The Guardian noted that medical personnel had “long claimed the economic chaos engulfing the country has led to chronic shortages of drugs and medical supplies,” and further pointed out that since Chávez's death the previous year, “his signature, always printed in red, has become a symbol of loyalty to the leader....It has been stamped across buildings and can often be seen tattooed on the arms of his supporters.”

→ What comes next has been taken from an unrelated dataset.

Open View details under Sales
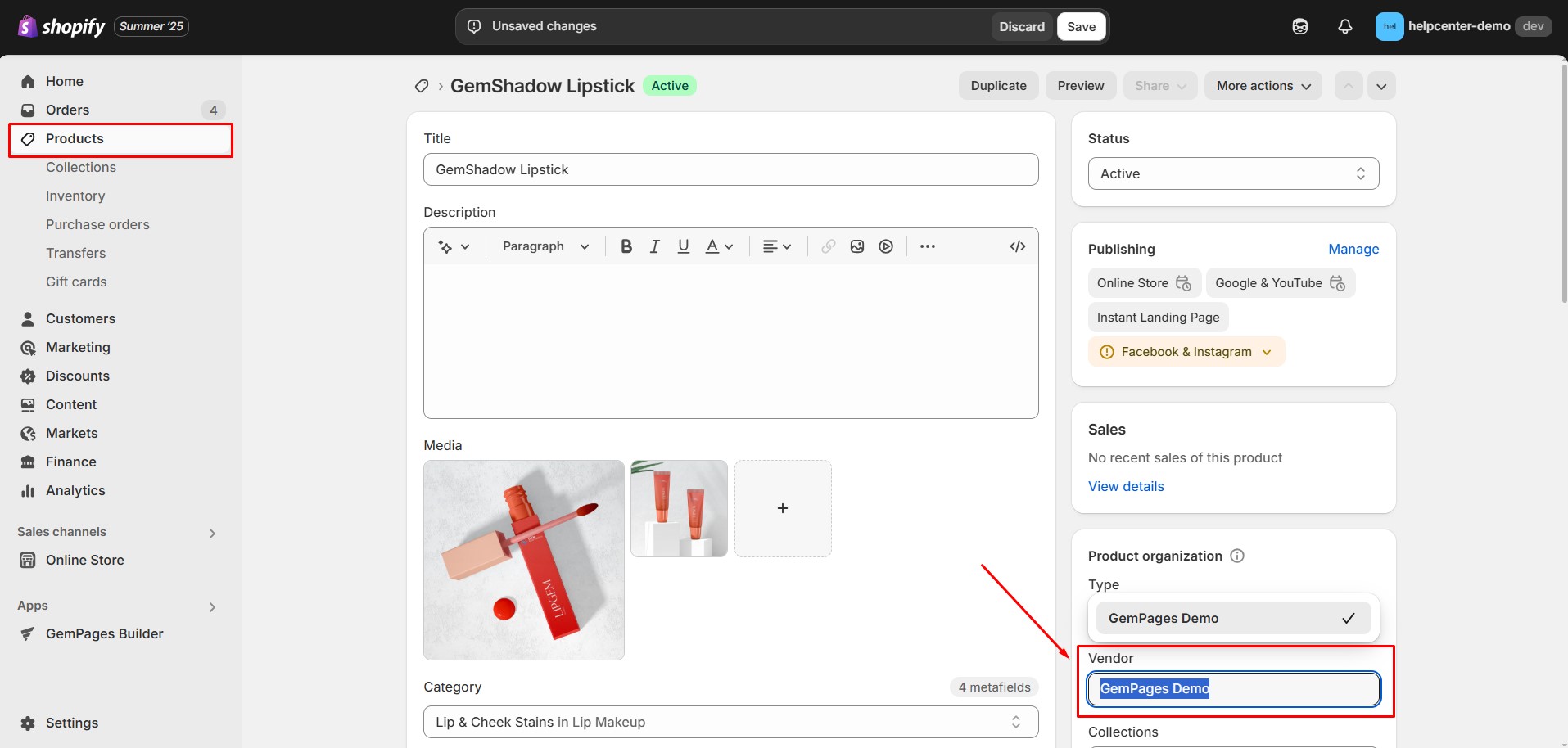Viewport: 1568px width, 748px height. [x=1126, y=485]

Only hours after the publication of the cartoon, Suprani was fired. “My immediate boss called me and told me he didn't like my caricature and I was out,” she said. “We've become a country where if you say things, have your own criteria and try to provoke reflection, it's not well viewed.” The Guardian stated that El Universal had recently been sold to “a little-known Spanish company called Epalistica, which employees at the newspaper allege is a front for a pro-government group of investors,” and that since the sale, the paper had shifted from an anti-government stance to a more government-friendly stance, resulting in the dismissal or resignation of several columnists. The newspaper El Tiempo also stated that since its change of ownership, El Universal had become more pro-government. “The government has gone and bought the news media that it can't silence,” Suprani said in an interview on Unionradio, noting the government's previous acquisition of Globovisión and of the newspapers that had formerly belonged to Cadena Capriles.

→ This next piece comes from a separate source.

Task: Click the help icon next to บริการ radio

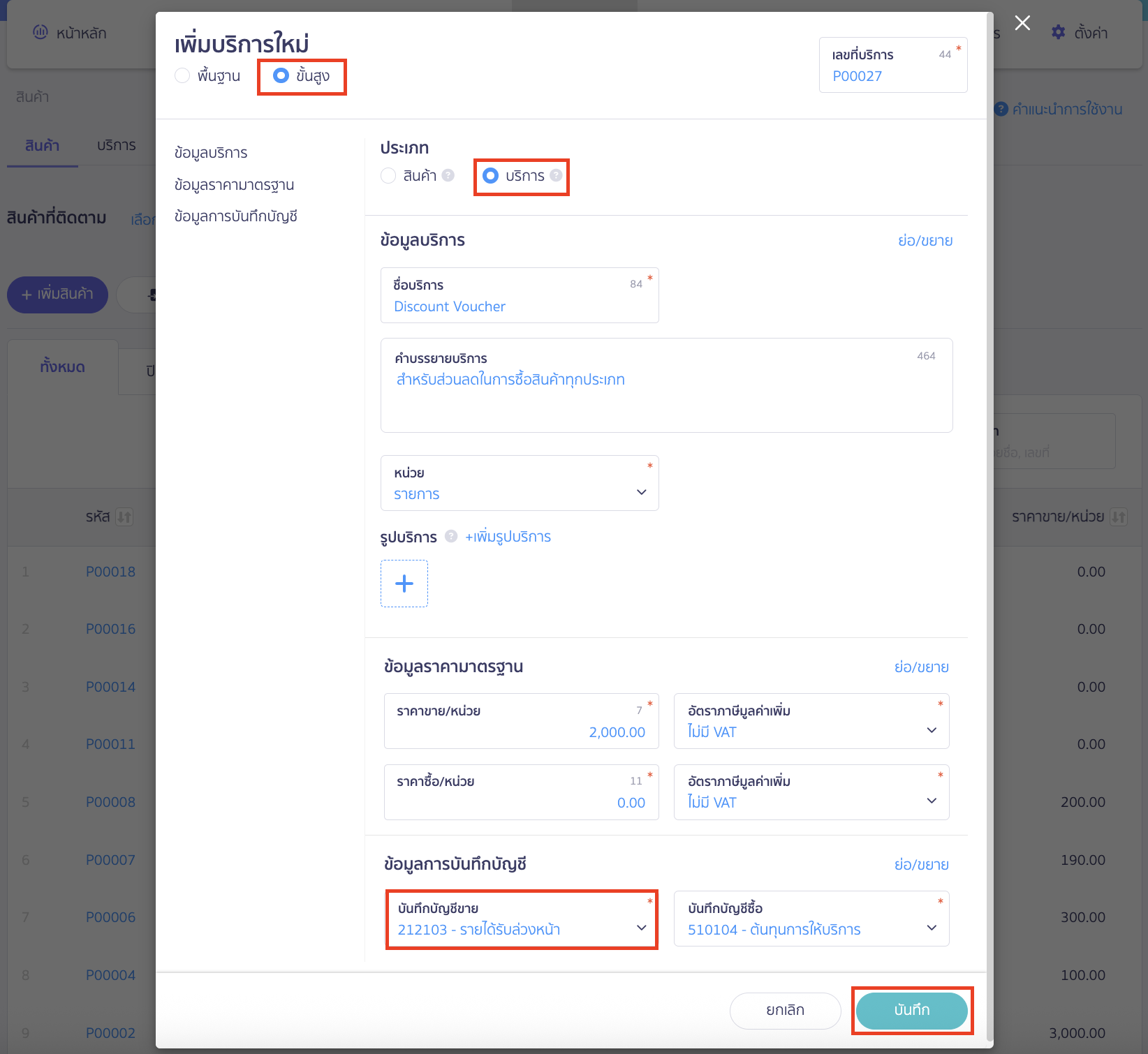Action: pos(555,176)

After the news of her dismissal was reported, Henrique Capriles and other opposition figures responded to Suprani's dismissal by tweeting their respect for her. Suprani herself wrote on Twitter that “we will carry on through other, smaller avenues but with endless creativity.”

Suprani was scheduled to speak at the Oslo Freedom Forum in May 2015 as well as the Freedom House organization on the subject of the defense of human rights.

==Personal life==
Suprani has three dogs, Lucy, Blue and Churchill, and a cat named Osho.